Stored data

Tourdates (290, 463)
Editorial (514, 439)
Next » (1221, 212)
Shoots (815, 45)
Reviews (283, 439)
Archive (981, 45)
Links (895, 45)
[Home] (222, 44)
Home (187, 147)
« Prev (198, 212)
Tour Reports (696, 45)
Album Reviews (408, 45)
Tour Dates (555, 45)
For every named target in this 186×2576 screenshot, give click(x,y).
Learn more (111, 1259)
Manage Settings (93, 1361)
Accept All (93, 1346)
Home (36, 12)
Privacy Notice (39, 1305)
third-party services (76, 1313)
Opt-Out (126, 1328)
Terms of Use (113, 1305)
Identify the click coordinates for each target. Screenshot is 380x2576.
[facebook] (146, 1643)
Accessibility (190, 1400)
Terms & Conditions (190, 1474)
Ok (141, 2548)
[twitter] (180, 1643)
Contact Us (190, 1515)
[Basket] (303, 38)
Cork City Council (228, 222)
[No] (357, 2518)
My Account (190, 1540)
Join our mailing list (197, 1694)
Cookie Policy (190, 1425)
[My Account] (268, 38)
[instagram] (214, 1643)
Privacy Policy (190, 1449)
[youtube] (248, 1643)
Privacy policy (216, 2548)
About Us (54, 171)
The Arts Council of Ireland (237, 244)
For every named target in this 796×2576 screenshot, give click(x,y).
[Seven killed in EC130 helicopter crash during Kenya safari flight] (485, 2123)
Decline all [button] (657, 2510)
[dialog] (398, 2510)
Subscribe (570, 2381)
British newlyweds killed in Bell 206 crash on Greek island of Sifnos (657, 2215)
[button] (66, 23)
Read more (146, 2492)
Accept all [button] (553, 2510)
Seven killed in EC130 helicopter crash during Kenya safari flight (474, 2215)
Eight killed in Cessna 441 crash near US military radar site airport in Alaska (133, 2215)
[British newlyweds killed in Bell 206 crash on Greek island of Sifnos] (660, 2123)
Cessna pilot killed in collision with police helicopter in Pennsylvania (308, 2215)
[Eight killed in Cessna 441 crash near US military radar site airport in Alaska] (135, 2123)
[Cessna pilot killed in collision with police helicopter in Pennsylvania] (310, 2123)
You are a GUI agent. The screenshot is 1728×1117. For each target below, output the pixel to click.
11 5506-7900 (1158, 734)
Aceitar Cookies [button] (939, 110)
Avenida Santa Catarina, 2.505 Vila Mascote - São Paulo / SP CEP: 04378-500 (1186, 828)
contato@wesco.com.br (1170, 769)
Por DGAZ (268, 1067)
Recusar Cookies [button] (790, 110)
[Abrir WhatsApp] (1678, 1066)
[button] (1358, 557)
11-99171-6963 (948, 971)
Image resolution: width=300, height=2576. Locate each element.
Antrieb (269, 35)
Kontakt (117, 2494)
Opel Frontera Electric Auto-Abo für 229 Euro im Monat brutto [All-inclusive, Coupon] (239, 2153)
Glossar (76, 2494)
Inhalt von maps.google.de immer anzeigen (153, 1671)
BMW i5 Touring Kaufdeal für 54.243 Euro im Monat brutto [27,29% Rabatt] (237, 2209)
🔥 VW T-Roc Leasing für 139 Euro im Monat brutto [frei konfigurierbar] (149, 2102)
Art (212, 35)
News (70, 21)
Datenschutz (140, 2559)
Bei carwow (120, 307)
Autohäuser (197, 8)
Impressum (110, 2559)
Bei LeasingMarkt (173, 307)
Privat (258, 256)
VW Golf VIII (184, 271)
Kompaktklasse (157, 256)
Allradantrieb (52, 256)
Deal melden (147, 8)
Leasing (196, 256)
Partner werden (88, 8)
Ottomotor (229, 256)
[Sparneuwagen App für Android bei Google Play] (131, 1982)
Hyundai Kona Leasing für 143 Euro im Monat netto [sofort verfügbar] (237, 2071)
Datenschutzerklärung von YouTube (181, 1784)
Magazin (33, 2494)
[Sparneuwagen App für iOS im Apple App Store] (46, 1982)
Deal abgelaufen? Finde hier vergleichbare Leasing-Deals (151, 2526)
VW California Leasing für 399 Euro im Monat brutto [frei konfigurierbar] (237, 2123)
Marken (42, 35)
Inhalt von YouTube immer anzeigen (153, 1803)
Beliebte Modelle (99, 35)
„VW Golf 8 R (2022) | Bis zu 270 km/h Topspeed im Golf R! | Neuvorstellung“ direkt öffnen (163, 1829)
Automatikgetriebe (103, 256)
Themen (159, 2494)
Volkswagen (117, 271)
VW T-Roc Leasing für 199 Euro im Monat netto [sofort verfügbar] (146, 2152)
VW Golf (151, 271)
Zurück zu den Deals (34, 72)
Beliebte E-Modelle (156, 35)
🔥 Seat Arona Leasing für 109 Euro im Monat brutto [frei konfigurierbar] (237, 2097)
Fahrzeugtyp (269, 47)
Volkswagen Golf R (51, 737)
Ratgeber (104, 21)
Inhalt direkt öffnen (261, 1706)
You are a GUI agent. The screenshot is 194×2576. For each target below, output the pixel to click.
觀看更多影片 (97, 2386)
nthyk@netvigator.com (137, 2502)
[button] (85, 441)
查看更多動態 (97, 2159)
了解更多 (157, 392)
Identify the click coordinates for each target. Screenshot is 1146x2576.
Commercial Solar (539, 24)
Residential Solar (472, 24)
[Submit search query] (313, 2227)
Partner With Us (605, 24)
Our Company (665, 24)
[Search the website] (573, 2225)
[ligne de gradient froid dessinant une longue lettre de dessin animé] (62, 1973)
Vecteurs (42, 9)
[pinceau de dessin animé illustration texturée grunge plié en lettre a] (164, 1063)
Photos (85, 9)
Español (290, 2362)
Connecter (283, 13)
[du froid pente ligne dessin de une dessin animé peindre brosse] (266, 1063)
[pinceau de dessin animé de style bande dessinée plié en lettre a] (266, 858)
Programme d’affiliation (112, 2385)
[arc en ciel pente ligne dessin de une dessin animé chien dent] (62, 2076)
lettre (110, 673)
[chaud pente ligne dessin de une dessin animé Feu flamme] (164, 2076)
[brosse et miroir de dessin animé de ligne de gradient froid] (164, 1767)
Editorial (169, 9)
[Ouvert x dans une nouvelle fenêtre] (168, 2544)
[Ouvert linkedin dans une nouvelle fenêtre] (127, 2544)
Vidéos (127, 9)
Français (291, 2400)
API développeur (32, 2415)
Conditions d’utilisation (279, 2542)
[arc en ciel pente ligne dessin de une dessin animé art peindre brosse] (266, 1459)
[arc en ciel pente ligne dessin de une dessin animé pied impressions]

__WHAT NEEDS TO BE DONE__
Look above for the line with "Hyundai Kona Leasing" and the line with "Deal abgelaufen? Finde". Retype those two lines and every line between them exactly, adding nothing.

__TASK ANSWER__
Hyundai Kona Leasing für 143 Euro im Monat netto [sofort verfügbar] (237, 2071)
Datenschutzerklärung von YouTube (181, 1784)
Magazin (33, 2494)
[Sparneuwagen App für iOS im Apple App Store] (46, 1982)
Deal abgelaufen? Finde hier vergleichbare Leasing-Deals (151, 2526)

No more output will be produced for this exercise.